Dell EMC NetWorker – July 29, 2021
Versions 18.x,19.x prior to 188.8.131.52 and 184.108.40.206 contain an Information Disclosure in Log Files vulnerability, which means that an attacker could read sensitive information in log files.
Visual Studio Code – July 29, 2021
The PHP Mess Detector before 1.3.0 for Visual Studio Code is vulnerable to attackers putting arbitrary code into a workspace folder.
PowerVM Logical Partition Mobility (LPM) – July 29, 2021
The encryption key exchange for PowerVM Hypervisor FW920, FW930, FW940 and FW950 could be hacked, and an attacker could decrypt the stolen migration traffic.
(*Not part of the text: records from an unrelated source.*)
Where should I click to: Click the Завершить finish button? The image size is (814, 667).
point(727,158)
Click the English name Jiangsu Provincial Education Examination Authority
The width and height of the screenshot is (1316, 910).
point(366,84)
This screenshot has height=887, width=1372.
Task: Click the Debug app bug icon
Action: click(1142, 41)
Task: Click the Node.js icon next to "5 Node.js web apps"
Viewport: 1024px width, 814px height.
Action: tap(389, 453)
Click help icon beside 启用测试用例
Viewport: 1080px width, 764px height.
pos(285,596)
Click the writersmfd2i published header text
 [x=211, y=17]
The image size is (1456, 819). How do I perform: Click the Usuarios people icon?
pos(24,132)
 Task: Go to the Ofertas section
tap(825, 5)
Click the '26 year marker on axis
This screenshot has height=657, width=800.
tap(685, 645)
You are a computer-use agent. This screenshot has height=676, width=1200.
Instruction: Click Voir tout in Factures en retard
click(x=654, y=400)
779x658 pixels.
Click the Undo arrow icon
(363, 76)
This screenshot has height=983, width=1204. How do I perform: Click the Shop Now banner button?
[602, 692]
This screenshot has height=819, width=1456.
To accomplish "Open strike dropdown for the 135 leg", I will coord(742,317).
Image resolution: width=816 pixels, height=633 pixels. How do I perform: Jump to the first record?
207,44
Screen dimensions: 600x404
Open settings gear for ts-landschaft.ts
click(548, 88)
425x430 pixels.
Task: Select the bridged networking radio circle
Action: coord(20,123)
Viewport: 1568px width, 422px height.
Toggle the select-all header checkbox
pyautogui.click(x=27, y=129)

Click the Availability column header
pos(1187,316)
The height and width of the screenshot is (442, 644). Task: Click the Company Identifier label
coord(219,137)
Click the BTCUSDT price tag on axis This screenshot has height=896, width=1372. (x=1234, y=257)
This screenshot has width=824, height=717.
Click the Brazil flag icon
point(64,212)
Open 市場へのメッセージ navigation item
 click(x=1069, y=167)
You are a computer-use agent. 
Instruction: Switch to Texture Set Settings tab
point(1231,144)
Geutebrück G-Cam E2 and G-Code – July 27, 2021
There is an Industrial Control Systems (ICS) advisory from CISA for the Geutebruck G-CAM E2 devices and Encoder G-Code versions. The vulnerabilities include missing authentication for critical function, command injection and stack-based buffer overflow, which would allow an attacker to take control of an affected system remotely.
Apple – July 27, 2021
For products such as the MacOS Big SUR, IOS 14.7.1 and iPad 14.7.1, there have been updates made available to deter any exploitation of memory corruption and allowing execution of arbitrary code with kernel privileges.
Microsoft – July 27, 2021
In response to a PetitPotam threat, Microsoft has released a statement on how to prevent NTLM relay attacks. Using certificate authority web enrollment and certificate enrollment web service would leave a user vulnerable without the necessary settings.
Week of July 19-25, 2021
Drupal Core – July 21, 2021
Drupal Core released an update to fix the security risk of extracting tar archives, which are critical third-party libraries. The update does not allow symlinks, which should mitigate future potential risks.
Cisco Intersight Virtual Appliance – July 21, 2021
Cisco released security updates to mitigate unauthenticated, adjacent attacker access to sensitive internal services. Without this update, an attacker could make configuration changes on the affected system.
Pulse Secure Devices – July 21, 2021
The Cybersecurity and Infrastructure Security Agency (CISA) has an ongoing response to Pulse Secure compromises and has analyzed 13 malware samples.
Oracle – July 20, 2021
Oracle launched a critical patch update to address more than 300 vulnerabilities, which could have allowed a remote attacker to take control of an affected system.
Adobe – July 20, 2021
Adobe released security updates for multiple Adobe products such as Photoshop, Audition, Media Encoder and more to address threats of an attacker taking control of an affected system.
Microsoft Windows 10/11 – July 20, 2021
Microsoft Windows 10/11 has been found to allow local users access to admin passwords, which could give them total system access due to Windows security account manager (SAM) being too permissive. With these stolen privileges, someone could install programs, create new accounts and have access to private data.
Citrix – July 19, 2021
Citrix released security updates to address multiple vulnerabilities in Application Delivery Controller (ADC), Gateway and SD-WAN WANOP Edition. Results of a successful attack include limited space consumption on the appliance, theft of a valid user session and a session fixation by an authorized user.